The Doctor’s Last Drink by Charles Schafft
A Reminiscence of the Mullan Expedition
The suttler’s supplies of the ardent had been exhausted weeks before, and the supervisors of the medical department had expended about all alcoholic mixtures , even if compounded with nauseous drugs, for cheering purposes. Sober faces graced the expedition and whiskey-dye of years was fading slowly away.
There was however one man in all that crowd -the doctor, who kept himself conspicuous by his dram-atic antics and his ingenuity to keep dark the source of his comfort.
Some thought that he had discovered a method of transforming pine juice into lightning; while others supposed that he had made a timely cache of hospital brandy in his boots. Be this as it may; he was destined to awake as sober as the rest of us a short time hence.
The expedition was encamped on the western slope of the Bitter Root mountains, but a few miles from the main divide, and the early setting in of winter held forth the promise of a long and severe season, without the hope of our being able to hibernate in the valley of Missoula. Needed citizen’s supplies were reported to be on the way from Walla Walla to furnish the men with solid and liquid necessaries. But it was extremely doubtful whether the anticipated pack train could breakthrough the now icy barriers behind us. Under these circumstances all our little possessions assumed a double value and were guarded with care. A daily guard of the privates and a corporal did regular routine duty, and a solitary sentinel walked briskly up and down between the officer’s tents.
One bitter cold night the doctor closed the canvas at an early hour, but the sentry outside was made aware by a shadowy pantomime that the medical man was irrigating himself from a bottle which was finally emptied of contents into another vessel. A sigh came from within, and the words: “D—n it is my last;” were distinctly heard.
The scene just witnessed kept the soldier awake for the remainder of the night, and when he patrolled his post again at the dawn of the following day, the silent forest was broken by the snoring of the doctor only. Temptation pointed out the well-filled tumbler containing the “last nip” and the boy in blue reached forth his arm and swallowed the dose in a moment.
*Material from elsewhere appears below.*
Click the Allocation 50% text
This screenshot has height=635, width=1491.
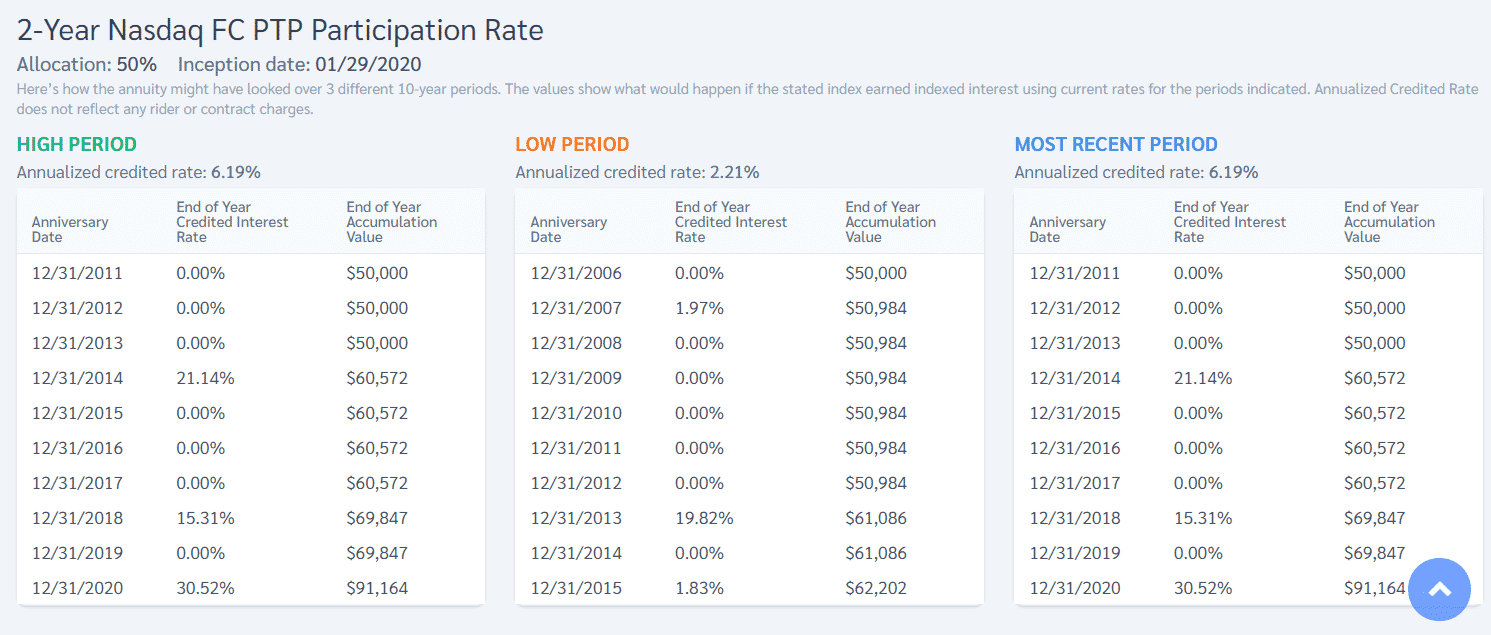[87, 65]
When a few minutes later an empty glass was presented to thirsty lips, the air around that tent turned blue. Jumping from his cot the medicus rushed blindly for headquarters and demanded immediate satisfaction from the “commander of the escort” for the great loss sustained. That officer promptly visited the guard and sternly listened to the pleas of “Not guilty.” There were no witnesses to examine and the lieutenant was compelled to send out his nose as a detective into the mouths of the corporal and the three privates, and the unmistakable odor of brandy was soon discovered. No punishment was deemed too severe for the great crime, but as regulations allowed of neither shooting, hanging, or beheading, the convicted soldier was merely tied up by the thumbs to the snow-clad bough of a pine, and the doctor had the satisfaction to study the effects of cold upon an animated but helpless body for the next few hours.
Such was life in the mountains in 1859.
C.S.
The above article appeared in The Weekly Missoulian on December 21, 1883.
Note:
The Mullan expedition was halted for the winter near what is now Deborgia, Mt. Expected supplies from Walla Walla could not reach the men because of heavy snow on the west side of the mountains.